== Exercise brief ==
Of the material below, the lines to be retyped are those from the line containing "Enter fullscreen from the Zoom row" through the line containing "The width and height of the screenshot is (556, 638).", inclusive; reproduce them exactly.

== Data shown ==
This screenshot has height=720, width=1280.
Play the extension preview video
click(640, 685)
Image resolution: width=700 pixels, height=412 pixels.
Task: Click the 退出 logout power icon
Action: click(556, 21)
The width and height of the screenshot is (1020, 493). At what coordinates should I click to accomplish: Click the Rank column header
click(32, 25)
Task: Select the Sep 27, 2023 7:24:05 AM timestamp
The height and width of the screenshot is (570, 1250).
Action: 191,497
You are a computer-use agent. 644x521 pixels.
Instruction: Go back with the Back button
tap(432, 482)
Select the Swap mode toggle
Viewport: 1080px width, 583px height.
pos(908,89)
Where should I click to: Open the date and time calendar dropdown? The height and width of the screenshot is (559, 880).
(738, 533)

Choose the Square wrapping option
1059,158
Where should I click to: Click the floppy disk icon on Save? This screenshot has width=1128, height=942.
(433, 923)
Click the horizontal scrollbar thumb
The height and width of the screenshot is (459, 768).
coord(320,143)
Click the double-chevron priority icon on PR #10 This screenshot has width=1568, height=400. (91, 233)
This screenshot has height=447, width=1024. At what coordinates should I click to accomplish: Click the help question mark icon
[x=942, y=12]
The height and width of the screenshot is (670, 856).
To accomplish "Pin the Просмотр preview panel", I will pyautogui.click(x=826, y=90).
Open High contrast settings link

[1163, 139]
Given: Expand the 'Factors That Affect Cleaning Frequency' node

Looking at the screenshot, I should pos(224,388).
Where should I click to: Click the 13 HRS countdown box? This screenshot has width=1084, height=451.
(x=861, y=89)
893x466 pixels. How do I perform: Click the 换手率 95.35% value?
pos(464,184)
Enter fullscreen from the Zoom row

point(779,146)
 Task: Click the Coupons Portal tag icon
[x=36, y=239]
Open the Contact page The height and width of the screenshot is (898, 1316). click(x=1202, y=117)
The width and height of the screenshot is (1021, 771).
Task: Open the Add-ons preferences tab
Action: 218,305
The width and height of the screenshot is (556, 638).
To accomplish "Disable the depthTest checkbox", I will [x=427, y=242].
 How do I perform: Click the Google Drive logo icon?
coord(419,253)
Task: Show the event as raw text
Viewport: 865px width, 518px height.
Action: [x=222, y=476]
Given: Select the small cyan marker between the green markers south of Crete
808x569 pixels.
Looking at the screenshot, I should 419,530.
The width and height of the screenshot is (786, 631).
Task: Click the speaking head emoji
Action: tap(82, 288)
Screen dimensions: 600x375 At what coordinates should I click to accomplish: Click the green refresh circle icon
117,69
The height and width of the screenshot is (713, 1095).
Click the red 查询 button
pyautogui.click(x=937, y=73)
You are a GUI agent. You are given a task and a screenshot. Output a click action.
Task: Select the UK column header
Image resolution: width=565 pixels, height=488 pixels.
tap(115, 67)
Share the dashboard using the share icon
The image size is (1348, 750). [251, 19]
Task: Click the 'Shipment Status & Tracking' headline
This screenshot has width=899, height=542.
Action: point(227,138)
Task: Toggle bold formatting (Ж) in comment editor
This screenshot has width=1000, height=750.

== Solution below ==
Enter fullscreen from the Zoom row

point(779,146)
 Task: Click the Coupons Portal tag icon
[x=36, y=239]
Open the Contact page The height and width of the screenshot is (898, 1316). click(x=1202, y=117)
The width and height of the screenshot is (1021, 771).
Task: Open the Add-ons preferences tab
Action: 218,305
The width and height of the screenshot is (556, 638).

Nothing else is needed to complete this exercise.